Beware that the DNA pellet is often very small (and barely visible). Be very careful during aspiration to avoid disturbing or losing the pellet.

  1. Add 1/10th volume (relative to volume of DNA) of 3M sodium acetate (pH 5.2-5.5), such that the final concentration of sodium acetate is 0.3M. (example if your DNA is currently in 90microL of some buffer you would add 10microL of 3M sodium acetate). Mix by inverting tube (not by pipetting).

  2. Add 2 volumes of 100% EtOH (ice cold). Mix by inverting tube. If the amount of DNA is small (from 1-20 flies) I recommend incubating on ice for 20-30 minutes.

  3. Spin in microcentrifuge at 14000 rpm at 0-2 degrees Celsius for 15 minutes (25 minutes for low concentrations or small amounts of DNA). (note this time can be extended to an hour or more for very minute amounts of DNA. Also consider adding MgCl2 to a final concentration of 0.01M in such cases).

  4. Aspirate all supernatant carefully and do not disturb pellet.

  5. Add 500 microL of 70% ethanol (stored at -20 degrees Celsius).

  6. Spin in microcentrifuge at 14000 rpm at 4 degrees Celsius for 2 minutes. (note: if there is a concern of additional contaminants step 4 and 5 can be repeated).

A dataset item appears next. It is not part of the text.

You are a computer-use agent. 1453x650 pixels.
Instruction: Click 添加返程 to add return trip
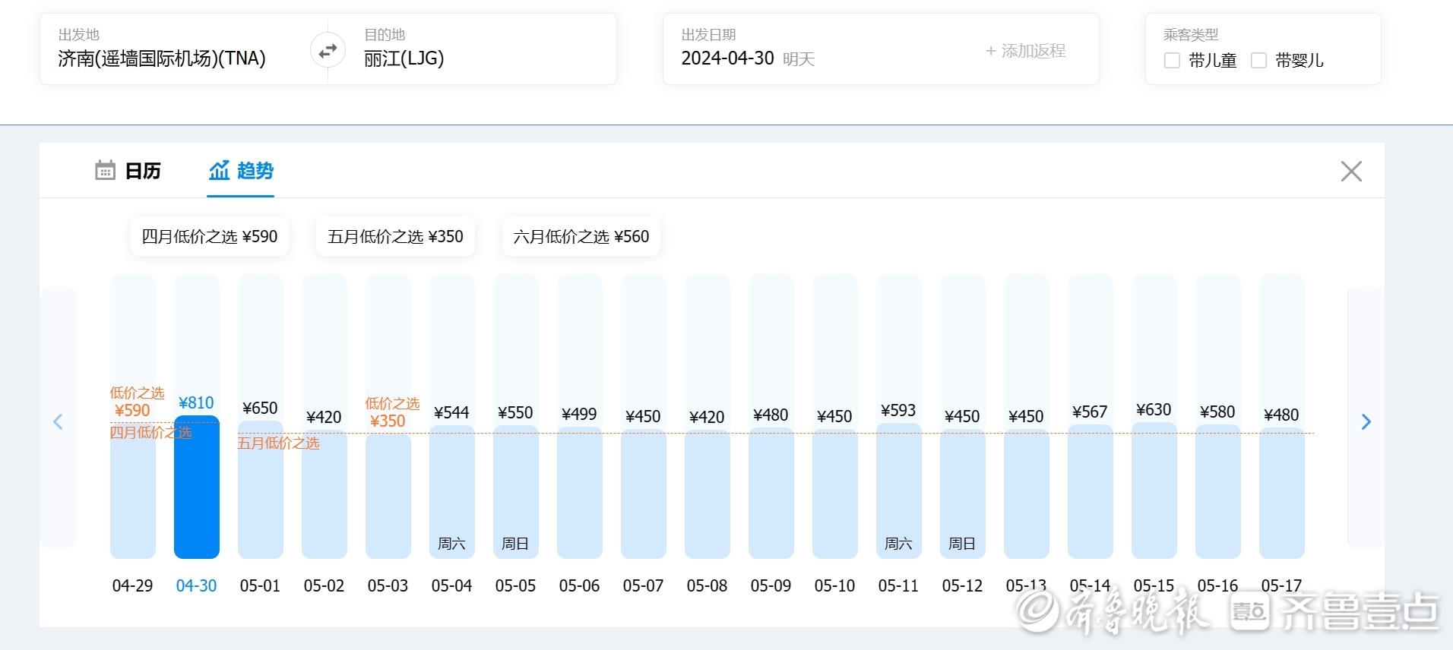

  7. Aspirate supernatant. Dry pellet at room temperature for ten minutes (until last traces of fluid have evaporated).

  8. Resuspend DNA in water or TE buffer (pH 7.6-8.0). TE is generally preferred as the DNA is more stable. Mak sure to wash walls of tube with the TE buffer.

For resequencing purposes we generally want final DNA concentrations of 100 nanograms/microL. Assume that you will lose between 25-50% of DNA during the ethanol precipitation.